El planteamiento de Guschina consiste en diseñar un sumario de instantes extraídos de la biografía y obra de Tolstói, pero también de licencias tomadas por la autora: retratos emotivos que buscan acercarnos al espíritu de un autor al que, pese a ser un hombre, y pese a ser un hombre ruso de su época, no le avergonzaba llorar. No cabe duda de que Tolstói hacía gala de una sensibilidad especial: no hay más que leerle para atestiguarlo. Con todo y con eso, la obra que publica Impedimenta supone un aporte diferente a todo lo que ya sabemos sobre el autor: del mismo modo que ocurre con las metáforas, a veces la imaginación es mejor herramienta para comprender una verdad que la fidelidad absoluta a los hechos. Esa combinación de rigor y fantasía logra en este álbum un resultado conmovedor a la vez que convincente. ¿Lloraba Tolstói con tantas asiduidad? Tampoco tomemos el título al pie de la letra: la intención no puede ser sumarizar lo insumarizable. Lo que pretende la autora es construir un relato humano desde otro ángulo.

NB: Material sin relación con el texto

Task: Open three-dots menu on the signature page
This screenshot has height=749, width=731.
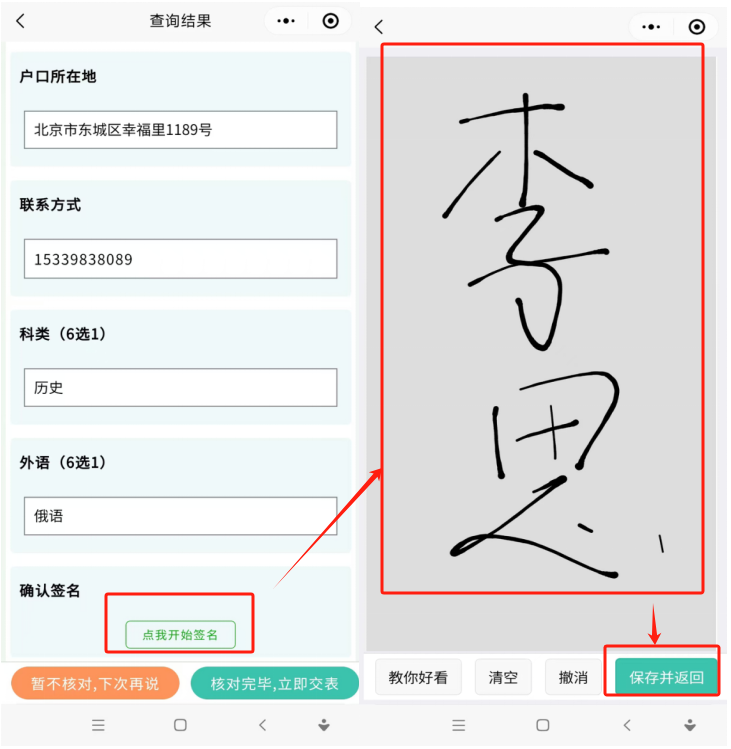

No sabemos con certeza qué haría llorar a Tolstói. Lo que sí podemos suponer con muchas garantías es que el abuelo entrañable que acogía en su casa a todo aquel que quería hacerle una visita, ese apóstol de la bondad que sufría por el mundo, lloraría a cántaros en esta época. Es probable que haya a quien le genere incomodidad un título como este, que gira en torno a las lágrimas de un hombre. Tienen tanto protagonismo las lágrimas que son el elemento estético que vertebra todo el libro. Lágrimas azules que se derraman de los ojos de Tolstói, anegando la historia página a página. Encontramos que Tolstói lloró por separarse de un perro muy querido, y más tarde, en su lecho de muerte, por la falta de reproches de un hijo.
Por el camino, según la visión de Guschina, el ruso lloró por Aksinia, campesina de Yásnaia Poliana, por su hijo Seriozha y por el resto de vástagos que murieron (cinco). Lloró Tolstói por celos y también por la guerra. Lloró (quién sabe si es cierto) por los desheredados del país, por aquellos que solo deseaban un revólver para hacer justicia. Por los crueles castigos que sufrían los soldados y por un mal sueño en el que su hija caía de un caballo. También por las preocupaciones económicas, por la hipocresía, por la muerte de Dostoyevski y de Chéjov, por el Domingo Sangriento, por un chiste de Gorki, por su hija Sasha, que dejó de reír; lloró probablemente durante su tratamiento en Crimea (por la propia inminencia de la muerte o por la belleza de un arte inherente a la especie que le sobreviviría). Tolstói, hombre, sin miedo a la lágrima, pudo llorar por muchas circunstancias. Narrar una historia como la suya es esencial. Porque hay vida más allá de este horrible presente. También allí. Debe haberla.